A neutral evolutionary process (no selection) can be modeled using the WF model in which allele frequencies change over time by genetic drift. Source: Alexei Drummond

### Wright-Fisher Model

In addition to estimating the effects of genetic drift on allele frequencies in a single population, Sewall Wright developed a series of estimators for predicting how differences between populations could evolve by genetic drift. Wright's F-statistics (fixation indices) describe these probabilities in terms of sampling probabilities (i.e., bean-bag genetics).

A central measurement of F-statistics is the inbreeding coefficient (F).

$$F = 1 - \frac{Observed(Aa)}{Expected(Aa)}$$

### Wright's F-statistics

Under HW the genotype frequencies in a populations are:

$$AA = p^{2}$$ $$Aa = 2pq$$ $$aa = q^{2}$$
In the presence of inbreeding (non-random mating) these deviate from HW as:

$$AA = p^{2}(1-F) + pF$$ $$Aa = 2pq(1 - F)$$ $$aa = q^{2}(1-F) + qF$$

### Wright's F-statistics

These statistics become interesting when we start to define what we mean by a population. For example, comparing sampled individuals from two locations.

Different F-statistics look at different levels of population structure. $F_{IT}$ is the inbreeding coefficient ($F$) of an individual relative to the total population. $F_{IS}$ is the inbreeding coefficient of an individual relative to a subpopulation ($S$), and $F_{ST}$ is the effect of subpopulations relative to total.  ### Wright's F-statistics

$F_{ST}$ can be interpreted as a measure of population differentiation. If $F_{ST}$ between two populations is 1 then they are fixed for different alleles (no variation is segregating in both populations).  ### Wright's F-statistics

For example, large populations among which there is much migration tend to show little differentiation, whereas small populations among which there is little migration tend to be highly differentiated. FST is a convenient measure of this differentiation, and as a result FST and related statistics are among the most widely used descriptive statistics in population and evolutionary genetics.  ### $F_{ST}$ applied

The most widely used of these statistics is $F_{ST}$, as we are often interested in the effect of population subdivision, and in comparing genetic diversity of subpopulations.
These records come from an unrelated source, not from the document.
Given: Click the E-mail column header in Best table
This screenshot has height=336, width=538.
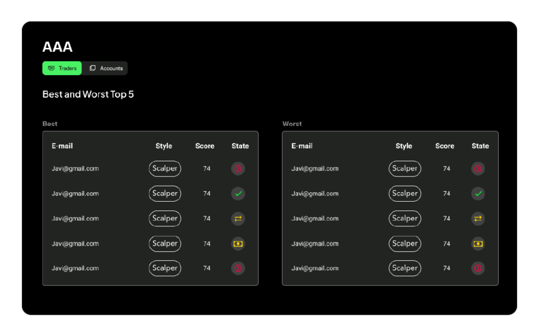Looking at the screenshot, I should pyautogui.click(x=62, y=146).
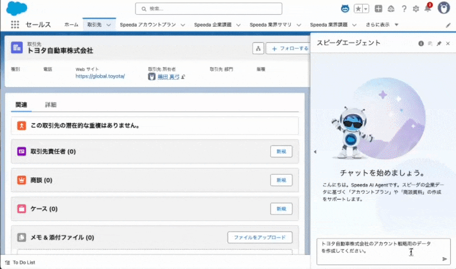Open the Setup gear menu

416,8
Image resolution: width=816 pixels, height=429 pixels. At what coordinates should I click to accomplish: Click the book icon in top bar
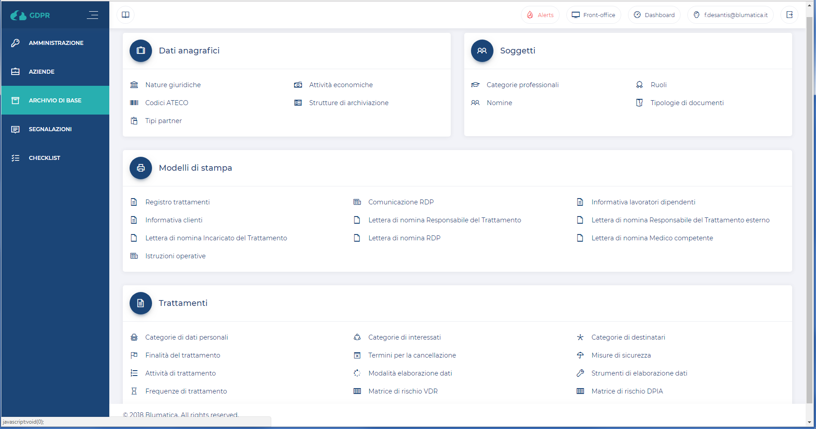(x=126, y=15)
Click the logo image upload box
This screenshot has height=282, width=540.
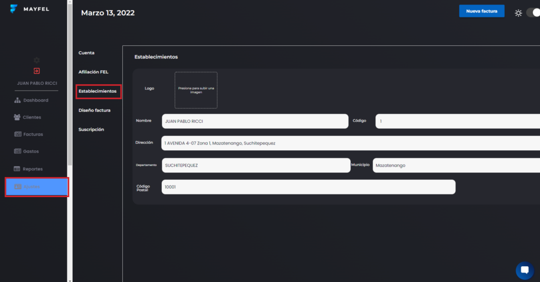click(196, 90)
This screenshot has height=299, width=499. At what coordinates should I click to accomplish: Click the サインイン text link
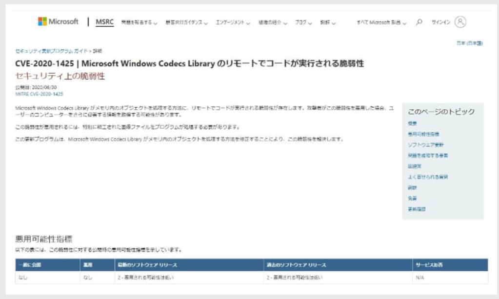click(x=440, y=22)
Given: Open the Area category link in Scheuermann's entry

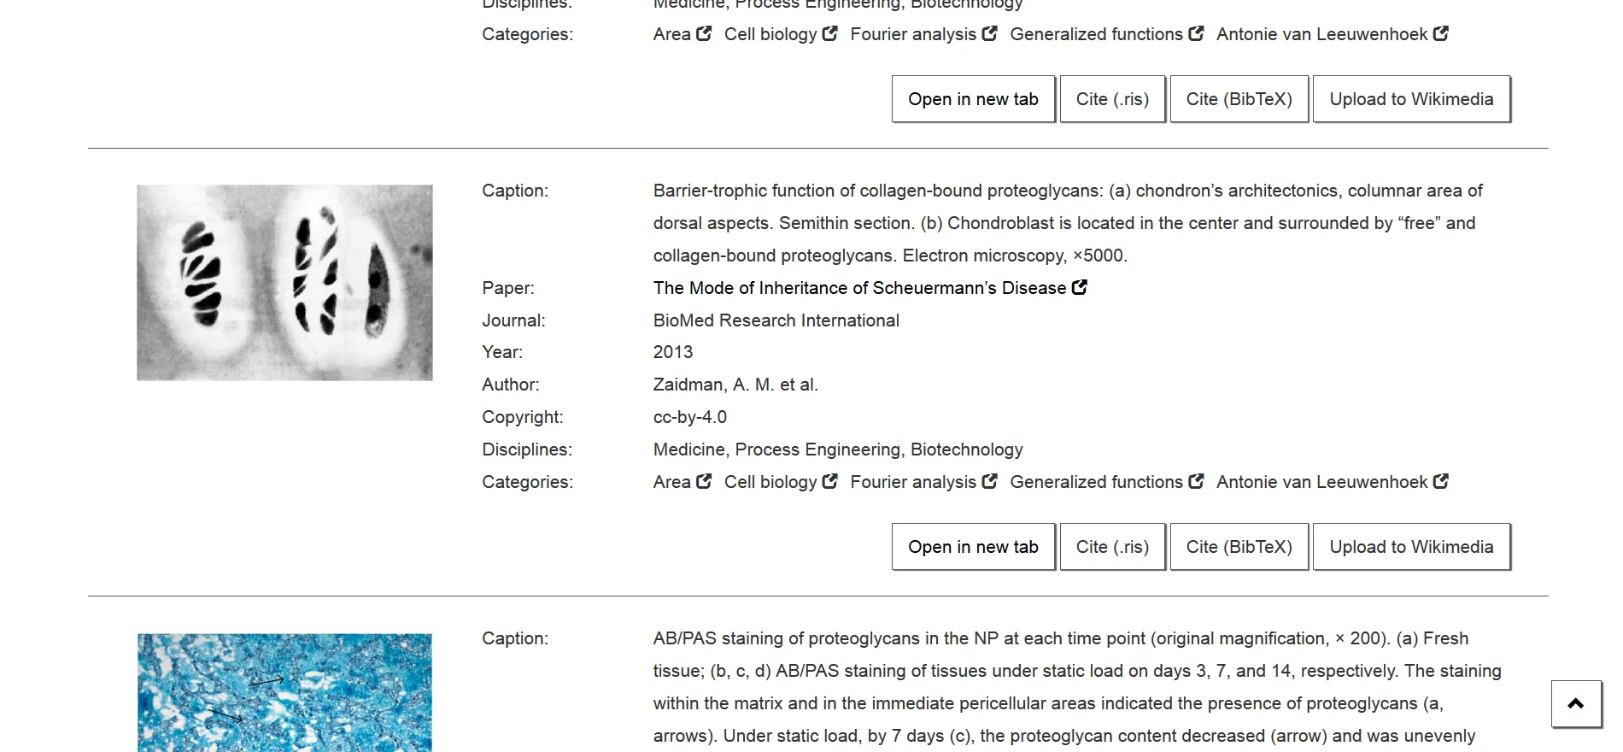Looking at the screenshot, I should [671, 482].
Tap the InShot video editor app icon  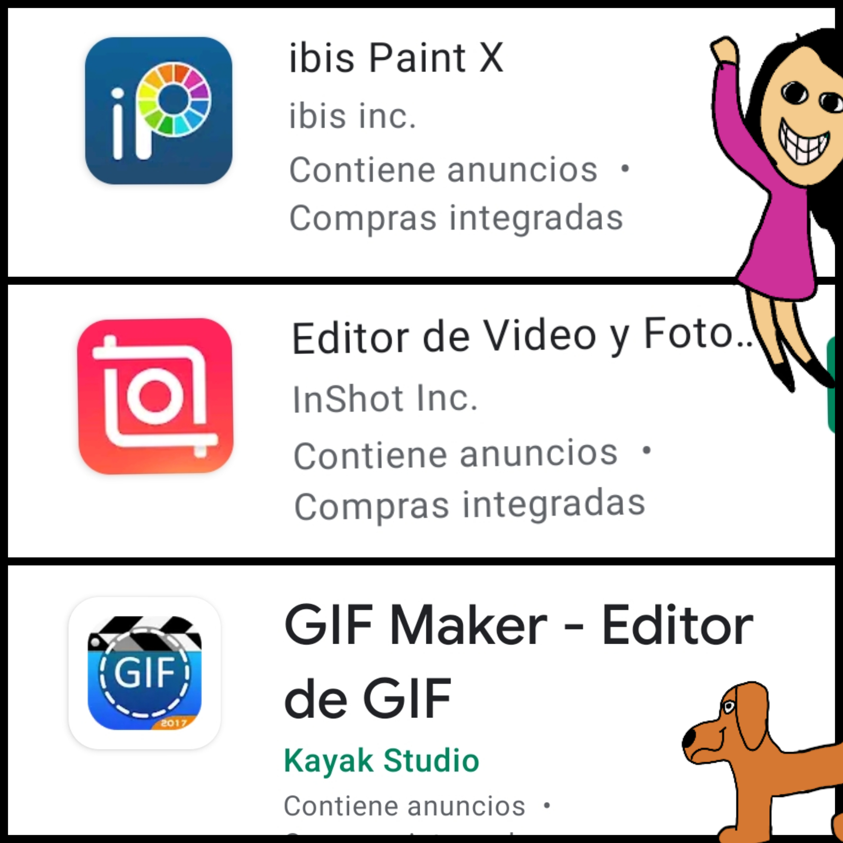click(155, 396)
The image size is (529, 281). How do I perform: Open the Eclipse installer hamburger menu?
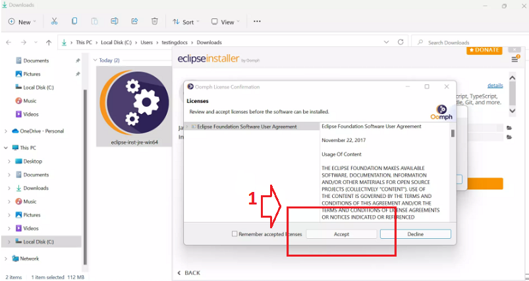click(515, 59)
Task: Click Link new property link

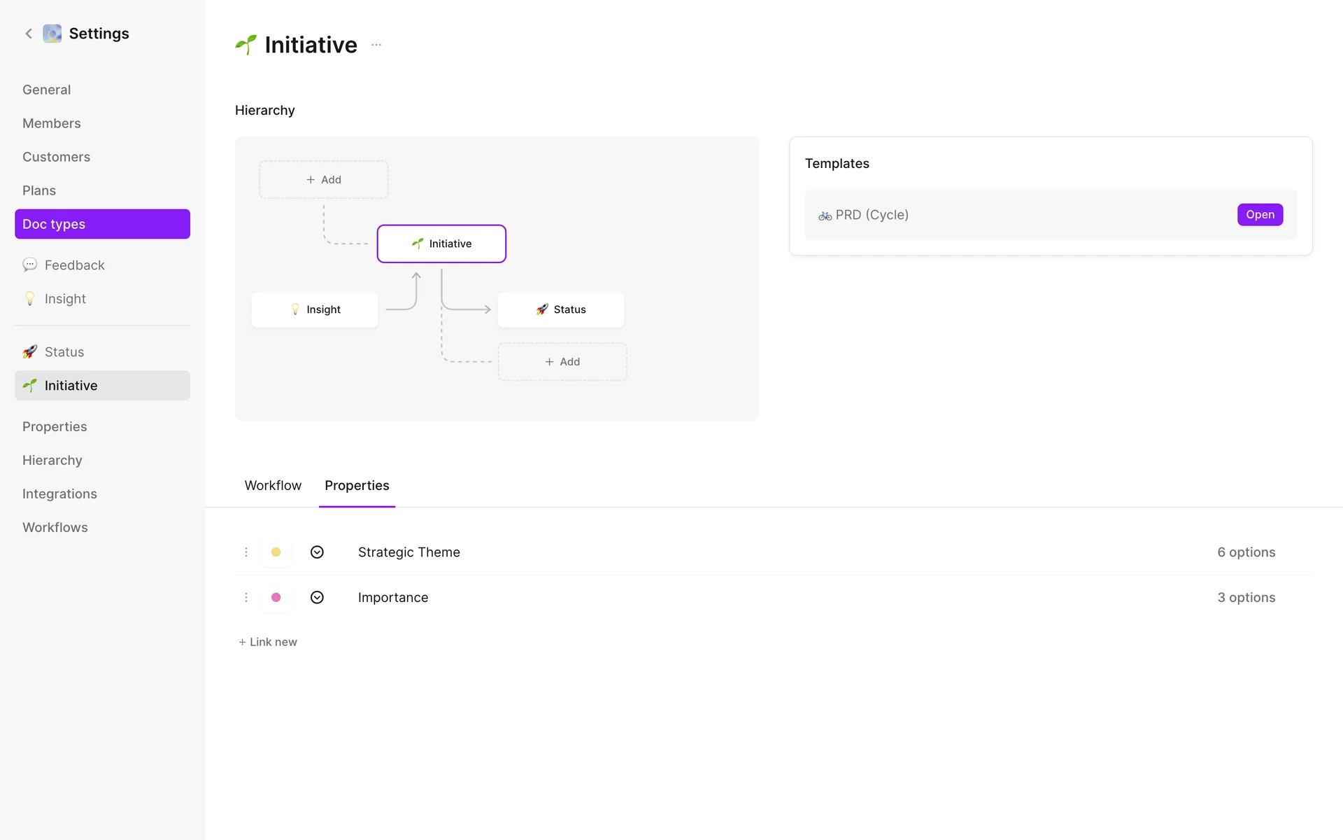Action: point(268,642)
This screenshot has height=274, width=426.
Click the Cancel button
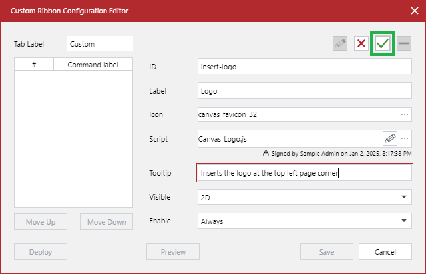(x=385, y=252)
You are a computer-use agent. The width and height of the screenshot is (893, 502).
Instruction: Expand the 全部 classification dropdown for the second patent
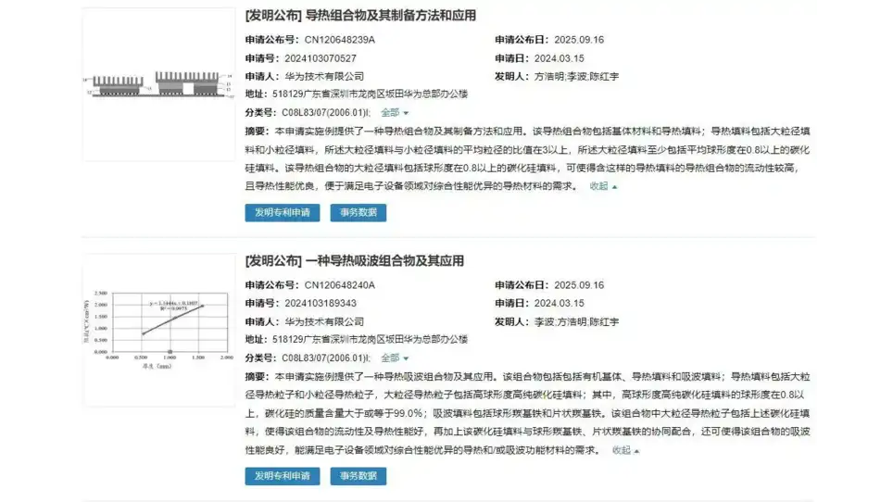click(x=395, y=358)
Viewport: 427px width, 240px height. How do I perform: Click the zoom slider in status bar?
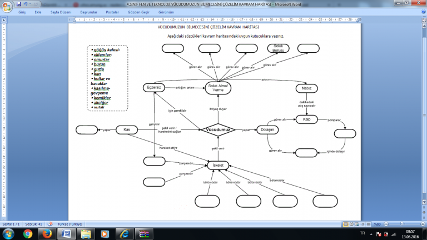coord(401,223)
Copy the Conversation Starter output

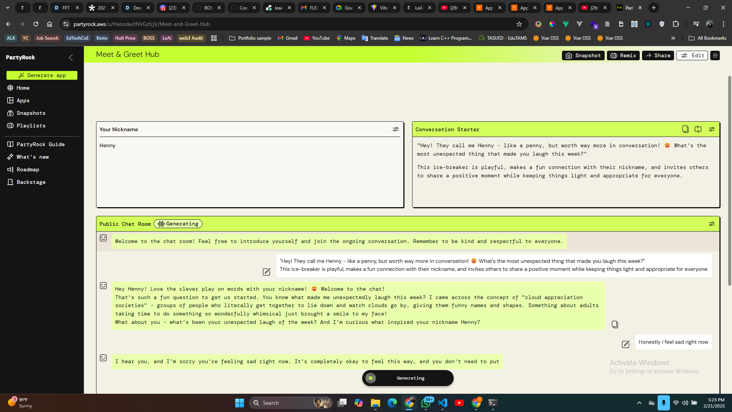click(x=685, y=129)
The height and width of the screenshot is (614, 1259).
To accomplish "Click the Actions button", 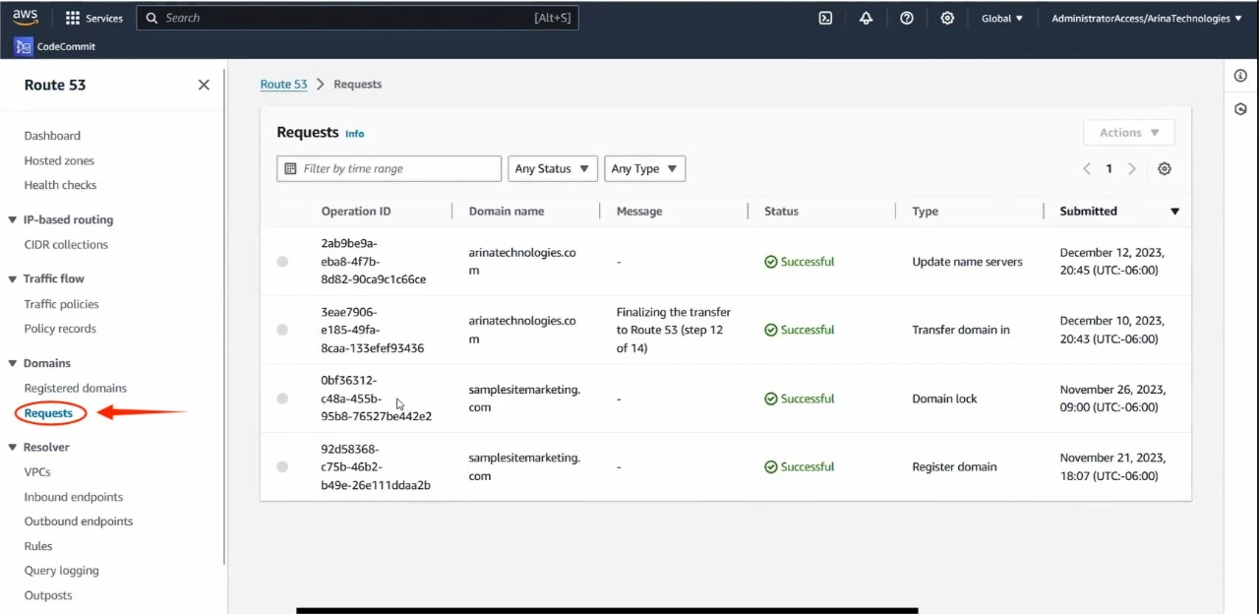I will click(1128, 132).
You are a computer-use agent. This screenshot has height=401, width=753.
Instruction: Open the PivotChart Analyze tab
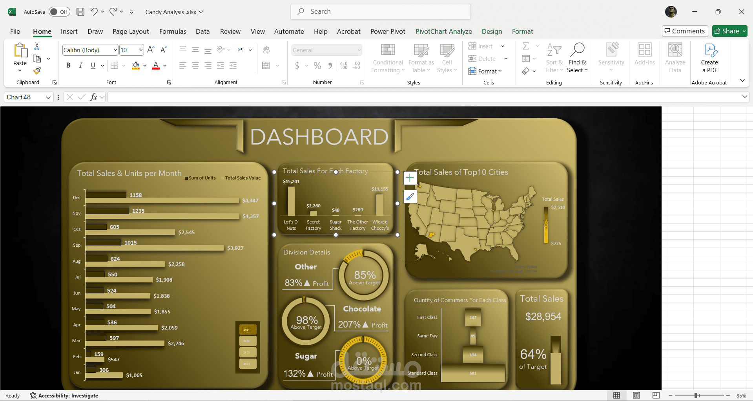coord(443,31)
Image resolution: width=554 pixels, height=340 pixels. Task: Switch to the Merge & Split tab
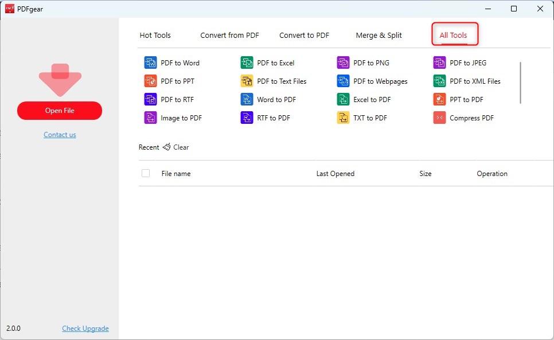point(379,35)
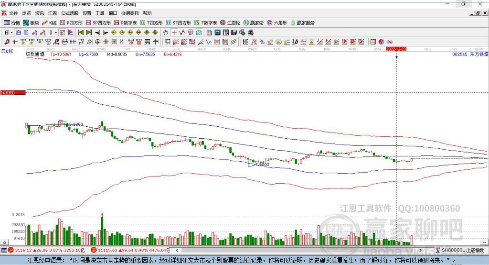Select the hand pan tool

(x=166, y=32)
There are several definitions of $F_{ST}$:

$$F_{ST} = \frac{\pi_{between}-\pi_{within}}{\pi_{between}}$$
Or, the variance in p across populations over the max variance that could exist among subpopulations.)
$$F_{ST} = \frac{var(p)}{p(1-p)}$$

### $F_{ST}$ applied

The most widely used estimator of $F_{ST}$ from DNA sequence data is:

$$F_{ST} = \frac{\pi_{between}-\pi_{within}}{\pi_{between}}$$
Where $\pi_{between}$ and $\pi_{within}$ are the average number of pairwise differences between two individuals sampled from different subpopulations (between) or the same subpop (within). This estimator is also biased and so we typically use another estimator, Watterson's $\Theta$, to estimate the average pairwise distance as population genetic diversity (more on this next time).

### $F_{ST}$ in humans

Genetic diversity in humans is low compared to our close relatives, and most variation is shared among human populations.

Based on three million SNPs, ~12% of the genetic variation is found to occur between continental populations, and ~1% between populations within continents.

### The neutral theory of molecular evolution

Neutral theory proposes that most genetic variation within species and genetic differences among species are a result of genetic drift acting on selectively neutral alleles.

Most new mutations are deleterious and lost, or weakly deleterious and thus effectively neutral. Beneficial mutations are rare and fix quickly and thus will not be observed as within-population variation.